Earlier this year, the United States Supreme Court ruled that all five units at Cliffside are operating illegally because they were overhauled in the 1990s without proper permits. However, the state’s draft air permit would allow Duke to use pollution reductions from these illegally operating, and therefore illegally polluting, units to escape permit review for key pollutants from the new unit and to escape a full review of pollution impacts on national park and wilderness areas. 

Duke also attempts to sidestep a North Carolina regulation prohibiting the crediting of these pollution reductions to avoid permit review for the new unit.  Duke’s reductions would be the result of pollution controls installed on existing Cliffside Unit 5 and retirement of existing Units 1 through 4 – pollution reductions that were required by the state’s 2002 Clean Smokestacks Act. Duke secured a legislative loophole in the General Assembly to try to get credit for these legally-required pollution cuts. 

SELC and partner groups contend that Duke cannot benefit from pollution reductions from sources operating illegally, and that the utility has missed the legislative deadline to take advantage of the state law loophole.  Therefore the utility and DAQ must fully analyze air quality impacts from the plant, including impacts on national park and wilderness areas.  

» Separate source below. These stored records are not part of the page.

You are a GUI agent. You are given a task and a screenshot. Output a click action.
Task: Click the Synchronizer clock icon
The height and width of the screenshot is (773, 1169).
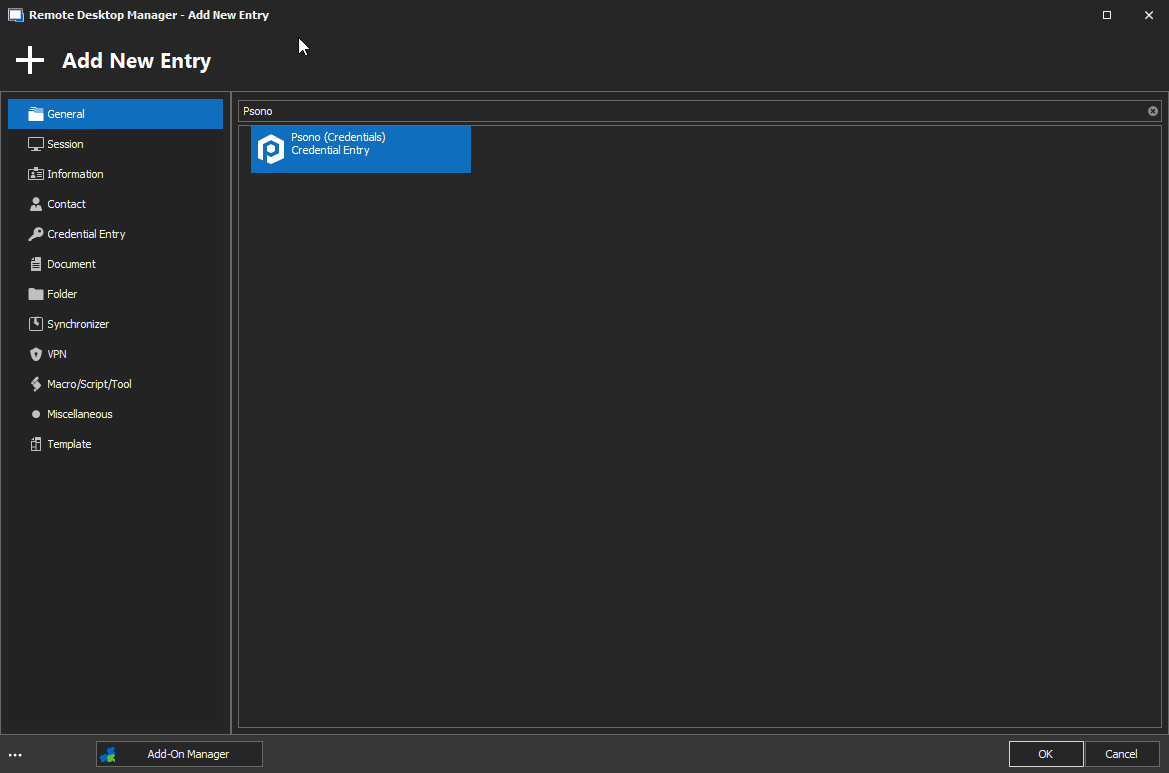click(34, 323)
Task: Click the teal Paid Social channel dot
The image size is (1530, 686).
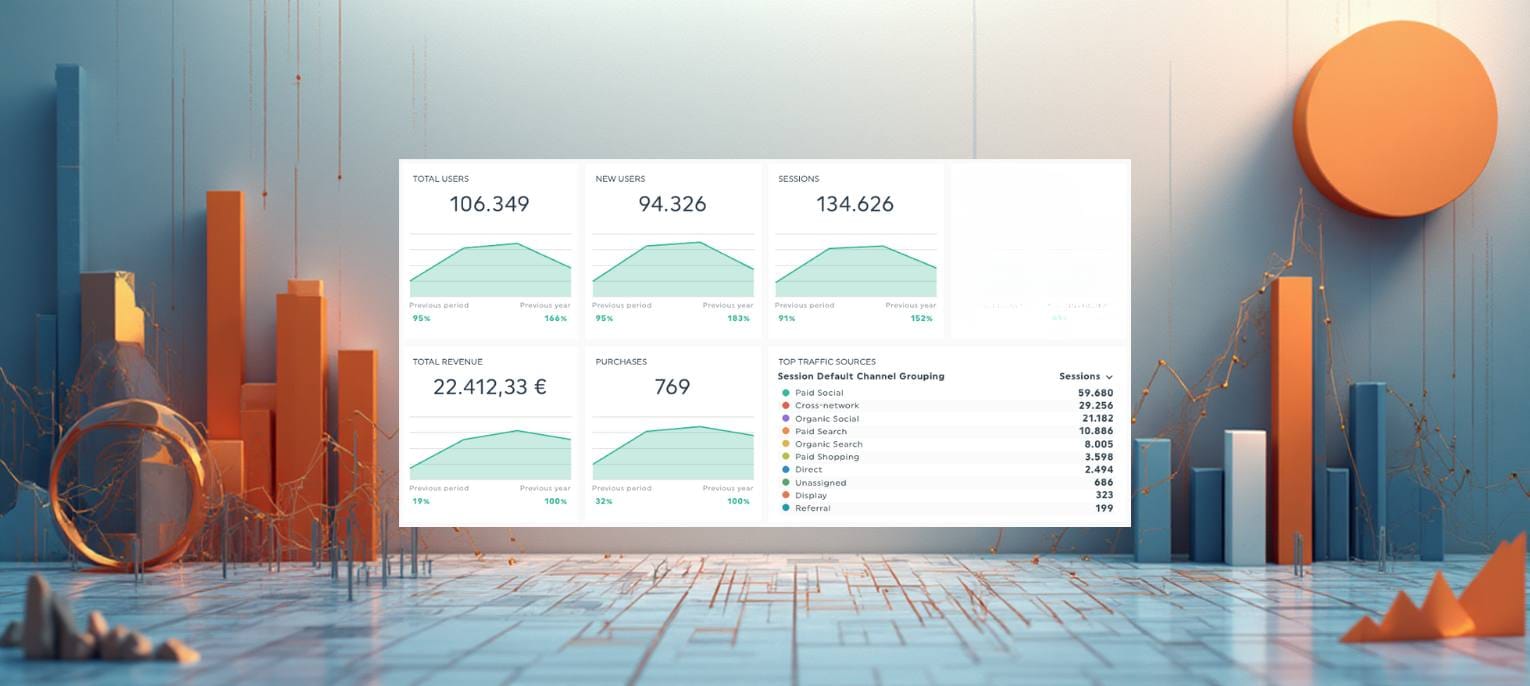Action: (785, 392)
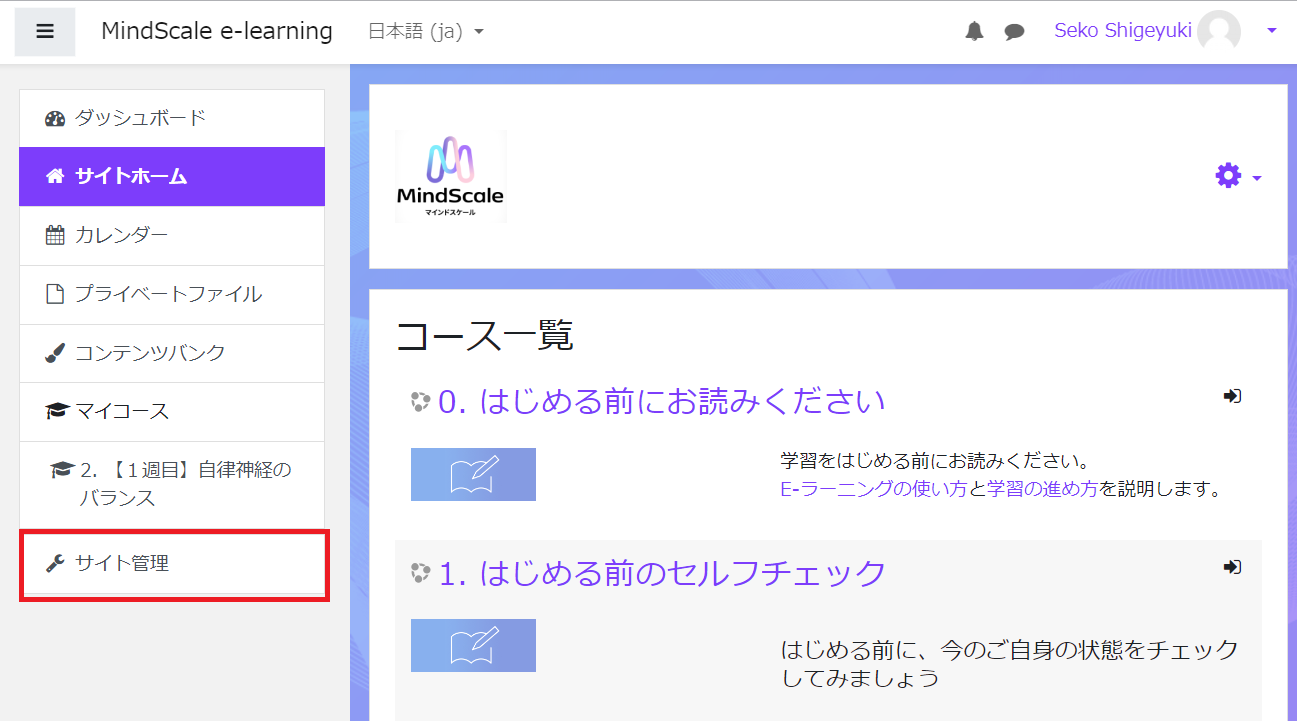Screen dimensions: 1297x721
Task: Follow the E-ラーニングの使い方 link
Action: pyautogui.click(x=873, y=489)
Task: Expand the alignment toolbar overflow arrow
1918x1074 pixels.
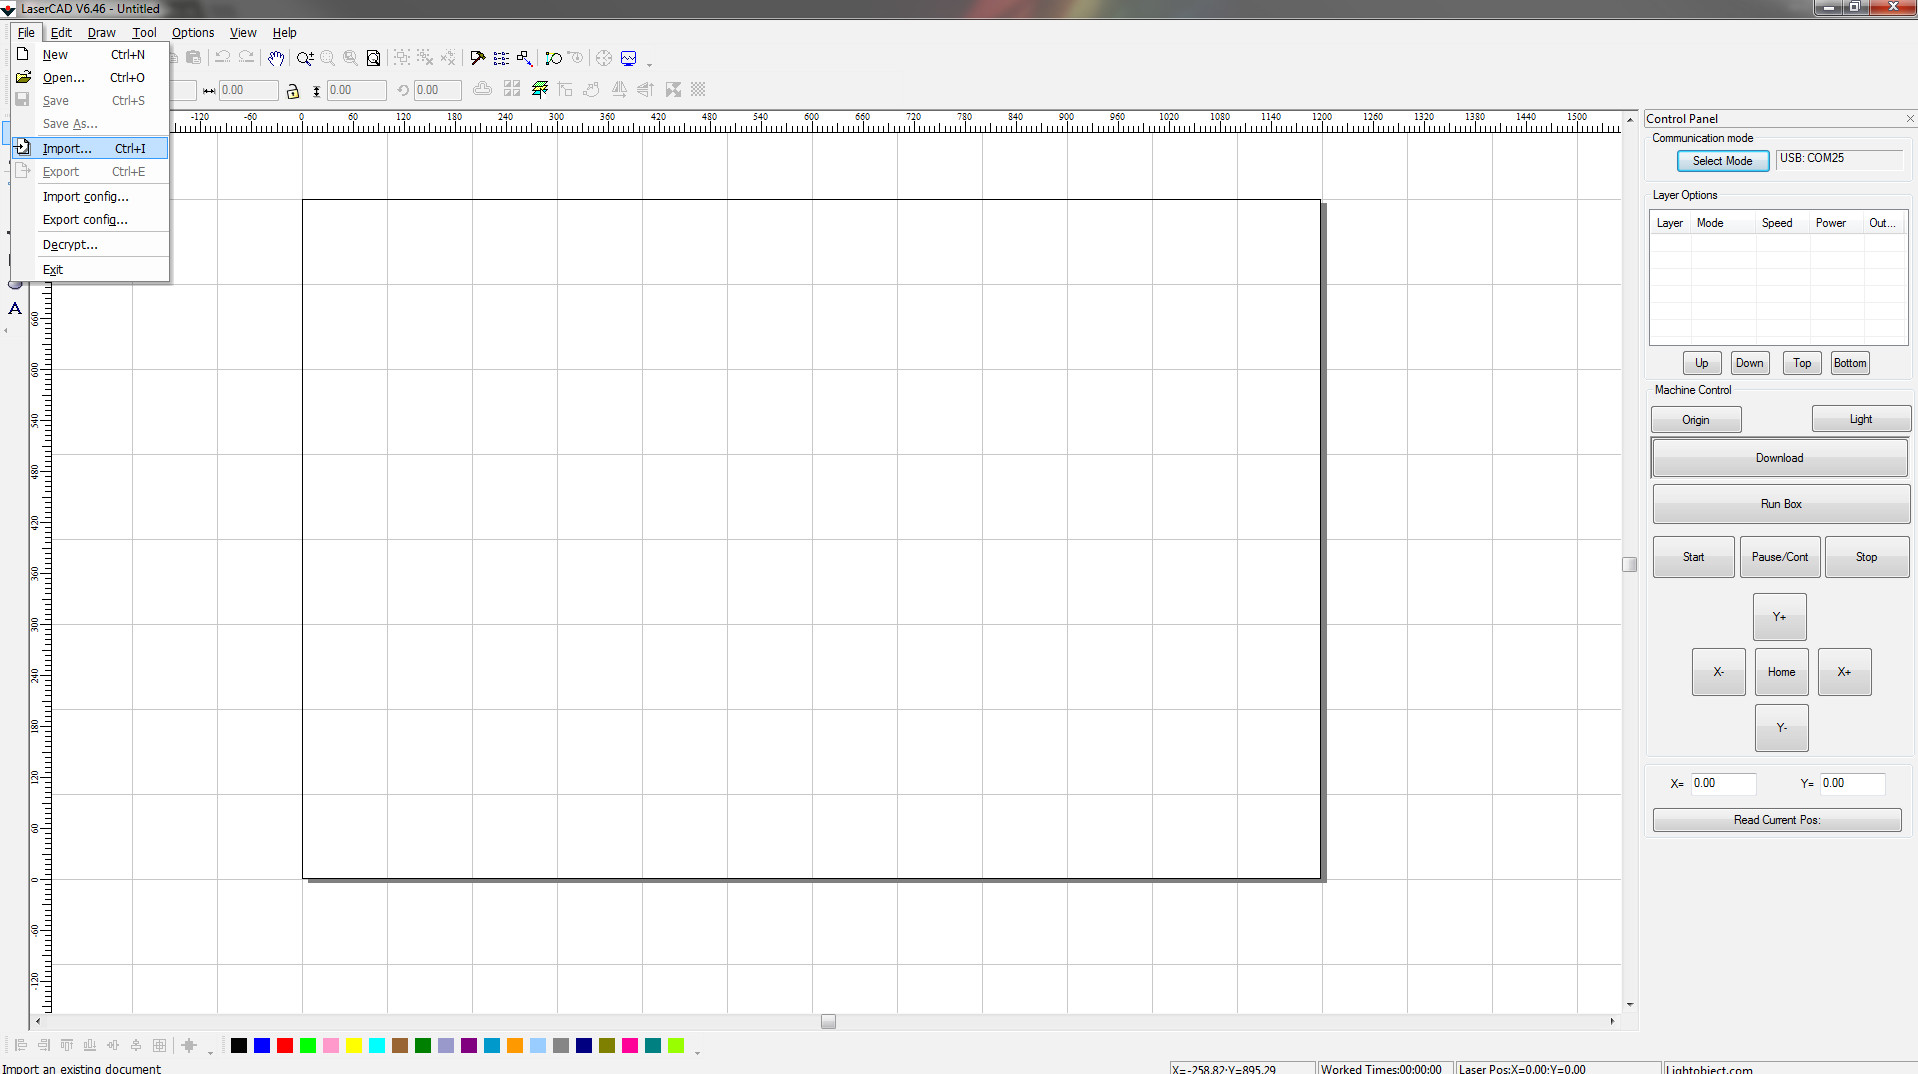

Under the Clean Air Act, the state may only approve construction of a plant if the plant uses “Best Available Control Technology”— that is, the cleanest technology available.  The draft permit issued by DAQ does not require Duke to build the cleanest technology available at Cliffside, and in fact, would permit 6.25 million tons per year of carbon dioxide, more than 5,100 tons per year of soot-forming sulfur dioxide, more than 2,400 tons per year of smog-forming nitrogen oxides, more than 425 tons per year of fine soot particles, more than 800 tons per year of coarse soot particles, and almost 300 pounds of toxic mercury.

Around the country citizens and the state regulators entrusted with protecting the quality of their environment are standing up against these dirty power plants. Earlier this month, Kansas denied plans for a coal-fired power plant because of the impact the plant’s emissions would have on global warming. Plants in Texas, Florida, and other states have also been shelved for environmental and economic reasons.